Exercise description: Reproduce the list pairing ECO identifiers with evidence codes word for word, notes included.

Source text:
----------
ECO:0000250 ISS ECO:0000270 IEP ECO:0000304 TAS ECO:0000307 ND ECO:0000314 IDA ECO:0000315 IMP ECO:0000316 IGI ECO:0000318 IBA ECO:0000352 ??? ECO:0000353 IPI ECO:0000501 IEA ECO:0005611 IDA (but check these as ECO definition is not quite clear/familiar) ECO:0007007 HEP ECO:0007293 IEA (also check this one as it is: experimental evidence used in automatic assertion)
----------
Input data:

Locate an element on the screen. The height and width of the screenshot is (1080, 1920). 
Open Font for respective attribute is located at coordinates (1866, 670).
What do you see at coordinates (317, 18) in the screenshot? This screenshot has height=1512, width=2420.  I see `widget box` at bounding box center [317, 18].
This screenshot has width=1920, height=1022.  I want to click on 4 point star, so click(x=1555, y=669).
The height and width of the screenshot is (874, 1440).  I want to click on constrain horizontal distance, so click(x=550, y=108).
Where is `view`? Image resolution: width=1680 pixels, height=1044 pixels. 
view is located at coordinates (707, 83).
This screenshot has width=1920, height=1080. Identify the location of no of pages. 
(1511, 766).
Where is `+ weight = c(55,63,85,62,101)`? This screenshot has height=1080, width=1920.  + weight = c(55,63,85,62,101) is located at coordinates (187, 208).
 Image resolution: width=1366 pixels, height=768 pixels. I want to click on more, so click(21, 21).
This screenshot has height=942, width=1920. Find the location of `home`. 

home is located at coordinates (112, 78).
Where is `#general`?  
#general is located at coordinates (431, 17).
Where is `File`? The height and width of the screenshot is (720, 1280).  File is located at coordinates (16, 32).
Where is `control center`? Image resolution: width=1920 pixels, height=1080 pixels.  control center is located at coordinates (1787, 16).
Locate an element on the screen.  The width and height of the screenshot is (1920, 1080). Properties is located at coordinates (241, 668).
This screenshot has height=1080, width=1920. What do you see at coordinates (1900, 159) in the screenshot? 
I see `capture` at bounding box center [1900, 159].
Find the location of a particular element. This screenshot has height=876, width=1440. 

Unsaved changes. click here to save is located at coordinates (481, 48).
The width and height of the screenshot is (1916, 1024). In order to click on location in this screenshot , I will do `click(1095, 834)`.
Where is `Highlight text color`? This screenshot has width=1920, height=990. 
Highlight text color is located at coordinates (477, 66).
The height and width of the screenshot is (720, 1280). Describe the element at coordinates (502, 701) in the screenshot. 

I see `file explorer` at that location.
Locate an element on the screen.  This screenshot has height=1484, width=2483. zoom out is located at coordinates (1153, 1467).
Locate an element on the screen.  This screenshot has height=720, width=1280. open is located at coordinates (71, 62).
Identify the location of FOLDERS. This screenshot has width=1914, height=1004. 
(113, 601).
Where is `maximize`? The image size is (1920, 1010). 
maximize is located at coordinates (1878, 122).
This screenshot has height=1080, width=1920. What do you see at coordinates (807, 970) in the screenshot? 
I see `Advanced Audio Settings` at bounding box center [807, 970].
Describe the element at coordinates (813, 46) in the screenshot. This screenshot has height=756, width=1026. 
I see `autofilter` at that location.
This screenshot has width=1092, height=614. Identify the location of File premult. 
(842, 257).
----------
Solution to this exercise:
ECO:0000250 ISS ECO:0000270 IEP ECO:0000304 TAS ECO:0000307 ND ECO:0000314 IDA ECO:0000315 IMP ECO:0000316 IGI ECO:0000318 IBA ECO:0000352 ??? ECO:0000353 IPI ECO:0000501 IEA ECO:0005611 IDA (but check these as ECO definition is not quite clear/familiar) ECO:0007007 HEP ECO:0007293 IEA (also check this one as it is: experimental evidence used in automatic assertion)